» Work task
Where does the word "Prime" occur in the data below? Copy each line that holds it.

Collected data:
┌──

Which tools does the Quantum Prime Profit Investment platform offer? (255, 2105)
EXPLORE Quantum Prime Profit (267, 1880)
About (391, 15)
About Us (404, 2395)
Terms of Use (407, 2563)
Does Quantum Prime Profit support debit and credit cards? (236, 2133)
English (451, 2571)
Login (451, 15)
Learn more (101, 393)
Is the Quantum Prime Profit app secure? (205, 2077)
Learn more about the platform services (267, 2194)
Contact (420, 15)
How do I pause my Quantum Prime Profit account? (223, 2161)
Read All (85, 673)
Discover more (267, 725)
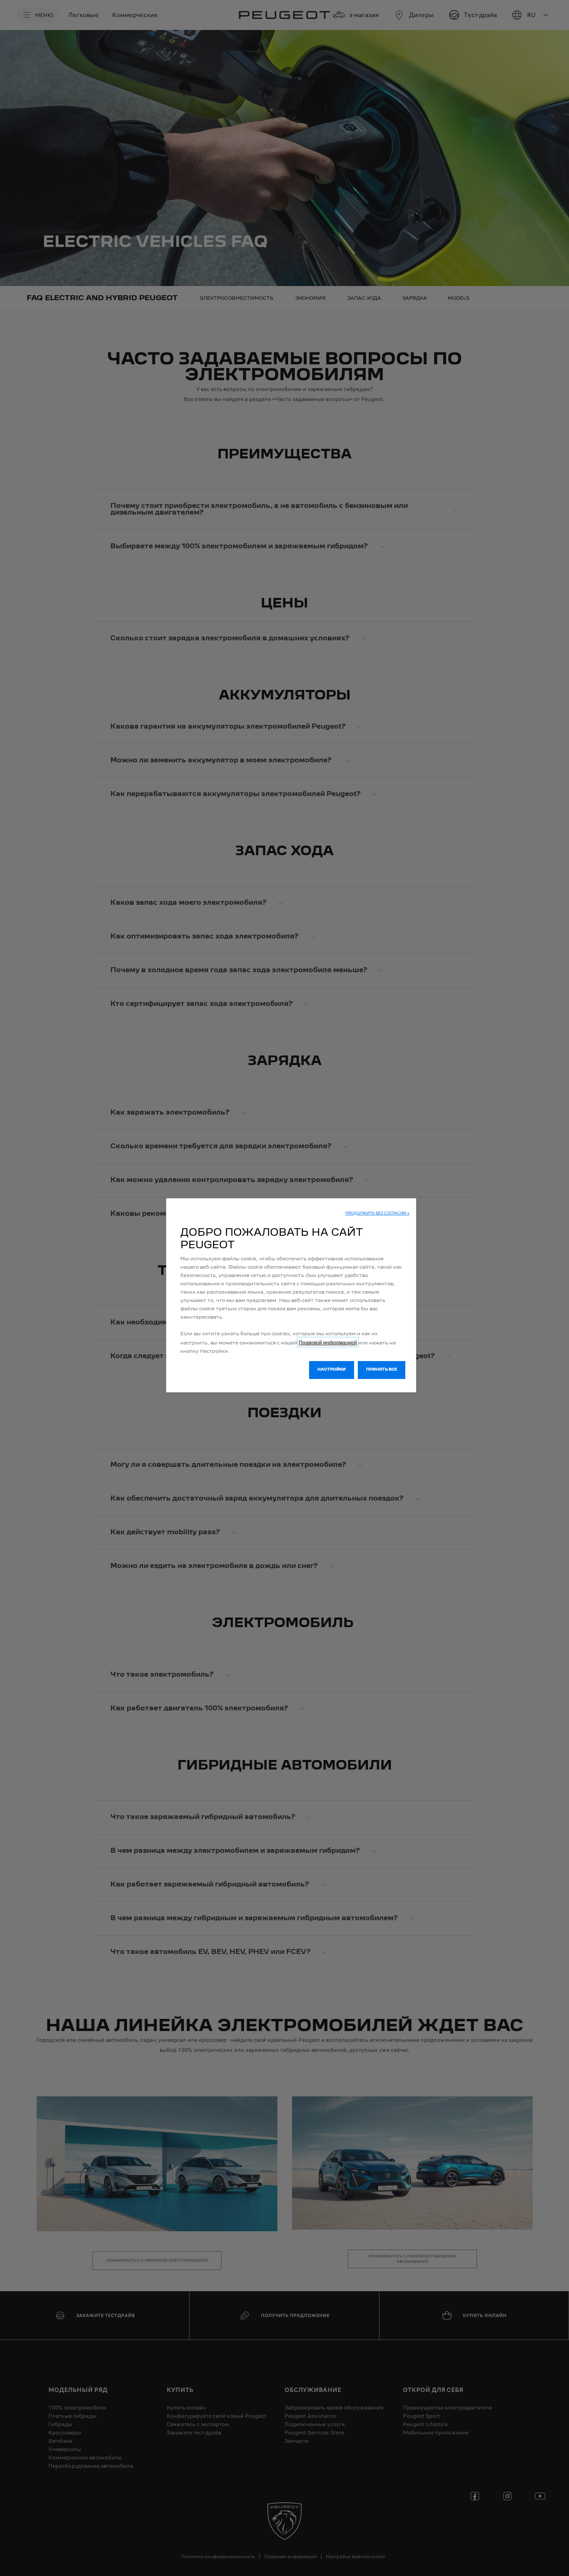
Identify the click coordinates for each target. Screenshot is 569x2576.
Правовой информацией (328, 1342)
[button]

└──

» Written answer
Which tools does the Quantum Prime Profit Investment platform offer? (255, 2105)
EXPLORE Quantum Prime Profit (267, 1880)
Does Quantum Prime Profit support debit and credit cards? (236, 2133)
Is the Quantum Prime Profit app secure? (205, 2077)
How do I pause my Quantum Prime Profit account? (223, 2161)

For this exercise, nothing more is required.